After the open we punched thru the old intraday record of 1,576.09 in about 2 minutes. USA USA USA! The market continues to grind up worried bears into a pile of fur and teeth, it’s just amazing. Transports, Financials, Homebuilders, the three legs I’ve watched all year continue to remain in uptrends and that’s important. They take the occasional jab to the face but haven’t been knocked down just yet. Lots of new 52wk highs this morning from such fan favorites as ADBE, HD, M, PEP, UTX, and DIS. PFE broke out to a new 7 year high and apparently gelato shops want to add a new revenue stream for them. Crazy. CAKE also threatened its all-time high as apparently they are trying to push out a new “calorie conscious” menu. Love that place. In terms of sectors Tech and Financials did well which is a promising sign because they’ve lagged quite a bit lately (esp tech which has basically lagged since I ate too much dip on New Year’s Eve). Adding to the enthusiasm was our friends across the pond. Most of Europe closed higher by 2-3% today on the heels of this story in Reuters about extending bailout loans which I guess is just what the doctor ordered. Actually anything bailout related seems to be what the Doctor ordered. By lunch we sat on 1,587, up 1.2%, which represented a full on rocket launch breakout. Take that 2007.
Most of the back half was sideways grinding, but we did rally into the bell and close near the highs. Just a fantastic day for the bulls…but why? Why is always the question and never easy to answer (because there is often no reason). I do have one morsel to offer that may give some clarity. Leon Cooperman recently presented at a fundraiser and here is what happened: He explained that the Federal Reserve’s policies have created an environment in which there are no better alternatives to common stocks; cash, government bonds and high yield credit are all unlikely to make more money than equities. “I don’t see a better alternative” he said. Is that the whole reason why equities continue to rally? Of course not, but it’s part of it, and that’s important to grasp. U.S. Equity markets remain a deep, liquid, attractive place to invest while all kinds of storms rage not only abroad, but in other asset classes. Like Prospero in the Tempest, investors are looking to thrive on a U.S. based island. Final Score: Dow +88bps, S&P500 +122bps, Nasdaq +194bps, Rus2k +180bps.
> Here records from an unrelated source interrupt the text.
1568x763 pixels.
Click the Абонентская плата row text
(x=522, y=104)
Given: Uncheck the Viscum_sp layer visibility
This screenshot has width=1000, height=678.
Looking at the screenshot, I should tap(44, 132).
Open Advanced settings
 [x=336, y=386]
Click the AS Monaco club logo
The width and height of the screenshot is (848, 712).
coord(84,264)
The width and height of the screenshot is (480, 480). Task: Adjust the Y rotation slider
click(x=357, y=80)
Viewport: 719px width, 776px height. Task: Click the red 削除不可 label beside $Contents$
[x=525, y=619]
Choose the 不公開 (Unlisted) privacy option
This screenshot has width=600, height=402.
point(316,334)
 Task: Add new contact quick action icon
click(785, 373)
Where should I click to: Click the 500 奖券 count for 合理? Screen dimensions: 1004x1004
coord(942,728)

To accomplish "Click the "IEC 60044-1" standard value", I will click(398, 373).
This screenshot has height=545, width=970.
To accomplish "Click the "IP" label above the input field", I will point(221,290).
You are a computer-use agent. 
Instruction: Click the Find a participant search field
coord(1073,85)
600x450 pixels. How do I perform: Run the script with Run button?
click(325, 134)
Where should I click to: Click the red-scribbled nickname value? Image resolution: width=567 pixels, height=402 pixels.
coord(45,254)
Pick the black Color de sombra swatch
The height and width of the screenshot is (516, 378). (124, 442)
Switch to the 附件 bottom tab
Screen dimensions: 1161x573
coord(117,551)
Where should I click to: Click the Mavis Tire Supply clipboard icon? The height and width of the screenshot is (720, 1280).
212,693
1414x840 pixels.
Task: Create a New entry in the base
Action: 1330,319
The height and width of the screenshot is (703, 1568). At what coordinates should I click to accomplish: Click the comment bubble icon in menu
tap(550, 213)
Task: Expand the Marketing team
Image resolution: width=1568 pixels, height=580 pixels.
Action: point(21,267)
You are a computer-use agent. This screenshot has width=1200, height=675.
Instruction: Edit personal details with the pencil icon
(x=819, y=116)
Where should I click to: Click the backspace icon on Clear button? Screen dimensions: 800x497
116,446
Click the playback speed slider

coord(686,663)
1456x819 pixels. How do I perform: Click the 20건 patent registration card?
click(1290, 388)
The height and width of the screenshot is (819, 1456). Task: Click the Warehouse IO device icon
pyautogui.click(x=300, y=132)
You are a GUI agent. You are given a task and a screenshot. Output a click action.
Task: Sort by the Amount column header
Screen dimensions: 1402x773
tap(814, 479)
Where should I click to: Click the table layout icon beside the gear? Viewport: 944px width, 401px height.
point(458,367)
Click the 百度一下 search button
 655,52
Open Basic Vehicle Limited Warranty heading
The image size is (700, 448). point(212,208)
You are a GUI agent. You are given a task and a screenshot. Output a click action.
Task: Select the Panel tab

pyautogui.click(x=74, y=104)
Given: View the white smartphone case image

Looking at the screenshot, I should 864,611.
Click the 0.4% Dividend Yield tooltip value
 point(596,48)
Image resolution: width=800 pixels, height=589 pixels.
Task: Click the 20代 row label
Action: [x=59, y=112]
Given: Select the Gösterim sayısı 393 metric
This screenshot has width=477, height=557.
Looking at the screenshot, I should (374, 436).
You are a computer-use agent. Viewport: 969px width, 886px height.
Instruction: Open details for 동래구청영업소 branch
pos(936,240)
• So we saw a new all-time high today in the S&P. Guess what also saw a new all time high? Home prices in Washington DC. “The median price of a home in the District reached its highest point in history last month, according to the latest data from Real Estate Business Intelligence, a subsidiary of MRIS” Good sign if you are bullish on the market.
• So should we sell in May? Prag Capitalist checks out the theory (courtesy of CXO Advisory) “In summary, evidence from crude modeling over the long run suggests that stocks mostly do better during November-April than during May-October, but (with reasonable assumptions about return on cash, dividends and trading frictions) buying and holding stocks generally outperforms a “Sell in May” market timing strategy.”
• Headline of the day courtesy of Bloomberg “US Oil Production Rises to Highest Level since July 1992”. Why don’t we hear more about this? This is not only jobs, but cheaper oil and less foreign dependence. Such a great under the radar data point.
• Rick Reilly has a great “what you should do with 1 day at the Masters” article. I never really had any interest in going to see this…If you're really daring, try to sneak a peek at: a) one of America's finest wine cellars (I've seen it; first thing you notice is floor-to-ceiling Chateau Lafite Rothschild). Wait… what was I saying?
• I’ve seen some great places to have dinner by the water. You know, stuff like this. But I’ve never seen anything as amazing as this place. Why must the Maldives be so far from here.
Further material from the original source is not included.